(WHAT THE TASK ASKS): Present the listing lines from the line with "Viewport: 1400px width, 863px" up to and including the line with "Action: (x=100, y=92)" as a Markdown table with columns Row and Line, numbering each line and skipping blank ones.

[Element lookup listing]
↓↓↓

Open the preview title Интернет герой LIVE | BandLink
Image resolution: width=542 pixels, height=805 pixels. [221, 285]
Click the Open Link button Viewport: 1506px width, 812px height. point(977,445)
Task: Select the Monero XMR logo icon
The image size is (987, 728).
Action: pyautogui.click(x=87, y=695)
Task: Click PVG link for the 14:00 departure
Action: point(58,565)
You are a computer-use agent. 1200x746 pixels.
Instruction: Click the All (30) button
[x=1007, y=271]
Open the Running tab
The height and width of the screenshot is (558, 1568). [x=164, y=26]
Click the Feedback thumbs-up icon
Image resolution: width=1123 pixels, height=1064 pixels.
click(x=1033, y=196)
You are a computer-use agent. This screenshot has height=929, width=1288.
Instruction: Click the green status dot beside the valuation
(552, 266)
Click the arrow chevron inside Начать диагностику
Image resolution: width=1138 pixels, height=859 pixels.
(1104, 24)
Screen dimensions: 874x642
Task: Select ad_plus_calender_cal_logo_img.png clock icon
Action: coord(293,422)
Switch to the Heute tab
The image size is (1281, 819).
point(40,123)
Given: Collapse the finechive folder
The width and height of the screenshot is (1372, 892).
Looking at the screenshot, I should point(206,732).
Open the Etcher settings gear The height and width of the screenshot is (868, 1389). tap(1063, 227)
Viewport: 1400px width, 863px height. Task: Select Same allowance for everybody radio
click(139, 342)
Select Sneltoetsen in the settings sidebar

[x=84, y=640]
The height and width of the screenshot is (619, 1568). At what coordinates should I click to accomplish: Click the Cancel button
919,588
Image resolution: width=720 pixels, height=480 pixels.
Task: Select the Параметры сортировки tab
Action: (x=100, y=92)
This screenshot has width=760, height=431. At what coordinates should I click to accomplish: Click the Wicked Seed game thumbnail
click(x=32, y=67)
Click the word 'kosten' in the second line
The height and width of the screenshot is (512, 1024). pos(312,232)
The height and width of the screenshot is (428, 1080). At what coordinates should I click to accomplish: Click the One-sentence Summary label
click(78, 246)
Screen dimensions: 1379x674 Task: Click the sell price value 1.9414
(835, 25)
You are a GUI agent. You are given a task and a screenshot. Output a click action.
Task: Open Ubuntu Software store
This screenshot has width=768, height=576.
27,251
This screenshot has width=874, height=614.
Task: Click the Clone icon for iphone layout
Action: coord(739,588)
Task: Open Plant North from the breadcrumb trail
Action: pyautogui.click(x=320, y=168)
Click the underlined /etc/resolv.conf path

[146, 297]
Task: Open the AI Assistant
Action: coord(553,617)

↑↑↑

(EXERCISE ANSWER):
| Row | Line |
|---|---|
| 1 | Viewport: 1400px width, 863px height. Task: Select Same allowance for everybody radio |
| 2 | click(139, 342) |
| 3 | Select Sneltoetsen in the settings sidebar |
| 4 | [x=84, y=640] |
| 5 | The height and width of the screenshot is (619, 1568). At what coordinates should I click to accomplish: Click the Cancel button |
| 6 | 919,588 |
| 7 | Image resolution: width=720 pixels, height=480 pixels. |
| 8 | Task: Select the Параметры сортировки tab |
| 9 | Action: (x=100, y=92) |